La course est finalement annulée aux alentours de 14h40. "Je pense que les conditions météorologiques n'étaient pas extrêmes ! Oui il faisait froid, du vent mais par 10 degrés quand même! Je pense qu'il y a eu un gros problème de dialogue entre les coureurs et les commissaires. Personne n'était au courant de la reprise de la course ainsi que des écarts ! Il n'y avait pas de voitures commissaires devant nous, simplement deux motos. Dès que nous avons su que l'écart était de 8 minutes, de nombreuses équipes non représentées à l'avant ont décidé de s'arrêter! Je trouve ça dommage pour l'épreuve. Mais l'écart était devenu vraiment très élevé.
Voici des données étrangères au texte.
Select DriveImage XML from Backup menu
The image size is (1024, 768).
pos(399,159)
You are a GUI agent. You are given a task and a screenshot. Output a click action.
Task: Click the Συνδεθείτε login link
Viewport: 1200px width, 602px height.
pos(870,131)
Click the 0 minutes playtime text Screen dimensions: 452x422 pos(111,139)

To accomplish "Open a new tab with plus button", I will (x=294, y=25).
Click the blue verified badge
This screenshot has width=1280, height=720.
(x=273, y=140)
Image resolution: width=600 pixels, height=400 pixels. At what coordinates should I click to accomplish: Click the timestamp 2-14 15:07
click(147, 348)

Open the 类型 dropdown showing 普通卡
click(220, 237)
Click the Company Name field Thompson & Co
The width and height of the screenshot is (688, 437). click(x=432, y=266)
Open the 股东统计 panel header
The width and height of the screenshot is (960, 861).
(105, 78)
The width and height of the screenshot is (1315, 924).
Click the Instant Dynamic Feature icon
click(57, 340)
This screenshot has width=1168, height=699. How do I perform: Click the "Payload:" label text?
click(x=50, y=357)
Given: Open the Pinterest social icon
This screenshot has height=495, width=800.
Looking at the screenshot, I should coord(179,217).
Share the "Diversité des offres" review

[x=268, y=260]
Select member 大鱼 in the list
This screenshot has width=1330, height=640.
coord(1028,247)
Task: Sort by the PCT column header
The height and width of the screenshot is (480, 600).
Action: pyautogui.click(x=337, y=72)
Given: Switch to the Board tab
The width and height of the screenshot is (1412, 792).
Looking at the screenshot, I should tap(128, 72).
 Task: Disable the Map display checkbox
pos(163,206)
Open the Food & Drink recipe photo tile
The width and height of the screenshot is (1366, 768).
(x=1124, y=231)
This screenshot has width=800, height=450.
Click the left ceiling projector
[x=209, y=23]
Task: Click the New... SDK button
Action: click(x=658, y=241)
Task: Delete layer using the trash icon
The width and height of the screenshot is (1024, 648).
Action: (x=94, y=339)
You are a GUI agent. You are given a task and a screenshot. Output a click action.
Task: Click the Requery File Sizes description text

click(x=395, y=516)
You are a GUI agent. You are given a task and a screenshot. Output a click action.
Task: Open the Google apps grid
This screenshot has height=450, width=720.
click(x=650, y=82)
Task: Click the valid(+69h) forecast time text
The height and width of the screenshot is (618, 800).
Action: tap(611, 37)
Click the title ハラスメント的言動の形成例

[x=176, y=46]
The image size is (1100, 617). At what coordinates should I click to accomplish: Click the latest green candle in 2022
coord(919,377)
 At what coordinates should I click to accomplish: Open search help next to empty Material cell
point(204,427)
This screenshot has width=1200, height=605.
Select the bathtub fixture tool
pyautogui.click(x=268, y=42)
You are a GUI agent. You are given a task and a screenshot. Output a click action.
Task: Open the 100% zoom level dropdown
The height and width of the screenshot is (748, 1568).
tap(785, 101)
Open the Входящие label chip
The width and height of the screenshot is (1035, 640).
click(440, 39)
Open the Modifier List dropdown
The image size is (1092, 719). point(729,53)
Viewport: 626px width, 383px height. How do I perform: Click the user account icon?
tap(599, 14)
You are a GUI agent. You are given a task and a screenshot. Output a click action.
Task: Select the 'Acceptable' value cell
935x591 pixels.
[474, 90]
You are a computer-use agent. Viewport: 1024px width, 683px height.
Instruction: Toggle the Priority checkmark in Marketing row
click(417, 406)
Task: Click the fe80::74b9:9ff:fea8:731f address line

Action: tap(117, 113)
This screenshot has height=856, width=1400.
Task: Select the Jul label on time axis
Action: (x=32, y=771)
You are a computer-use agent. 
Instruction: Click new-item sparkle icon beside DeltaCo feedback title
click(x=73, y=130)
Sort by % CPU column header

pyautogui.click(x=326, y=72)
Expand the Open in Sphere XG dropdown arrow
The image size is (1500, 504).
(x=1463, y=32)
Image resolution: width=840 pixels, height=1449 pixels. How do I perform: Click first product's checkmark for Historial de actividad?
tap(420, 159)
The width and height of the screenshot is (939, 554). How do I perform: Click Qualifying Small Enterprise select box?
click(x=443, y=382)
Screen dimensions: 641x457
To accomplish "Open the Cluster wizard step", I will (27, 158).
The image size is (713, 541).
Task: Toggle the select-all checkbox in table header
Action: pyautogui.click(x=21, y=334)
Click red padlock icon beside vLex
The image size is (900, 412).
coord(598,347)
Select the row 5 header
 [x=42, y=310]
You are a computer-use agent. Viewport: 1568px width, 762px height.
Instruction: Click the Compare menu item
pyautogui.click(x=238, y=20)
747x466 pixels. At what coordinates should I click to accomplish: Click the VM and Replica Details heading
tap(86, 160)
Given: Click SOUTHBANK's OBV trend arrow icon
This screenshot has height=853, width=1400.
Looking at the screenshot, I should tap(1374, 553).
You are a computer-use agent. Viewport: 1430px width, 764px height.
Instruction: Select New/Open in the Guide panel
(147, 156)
Je suis partagé... Pour moi il fallait reprendre la course avec 1'40". Il faut surtout être clair et précis avec les coureurs", déclare Valentin Madouas (Team U Nantes Atlantique), le Champion de France Amateurs, à DirectVelo.

LES JAMBES COUPEES

Que déduire de l’attitude du peloton ? Un état d’esprit divisé ? Une envie de certains de ne pas risquer un refroidissement après l’arrêt exceptionnel sous la pluie ? Le souhait des autres d’aller jusqu’au bout en "guerriers" ? Toujours est-il que les chutes ont largement pesé dans le déroulé de la journée, et pas seulement dans l’absence de la voiture médecin qui a justifié la première neutralisation. De nombreux coureurs ont confié à DirectVelo qu’ils avaient eu "les jambes coupées" en voyant De Jong projeté en l’air ou allongé couvert de sang. Certains ont fondu en larmes, visiblement très choqués. Comme pour Romain Chamayou-Brien , des concurrents étaient prêts à s’arrêter en cours d’étape pour prendre des nouvelles, dans un geste d’empathie, alors même que la course filait à plus de 46 km/h.

Remis du froid et de leurs émotions, les coureurs sont attendus vendredi pour la deuxième étape, première explication en montagne qui sera jugée à l’Hospice de France, au-dessus de Bagnères-de-Luchon.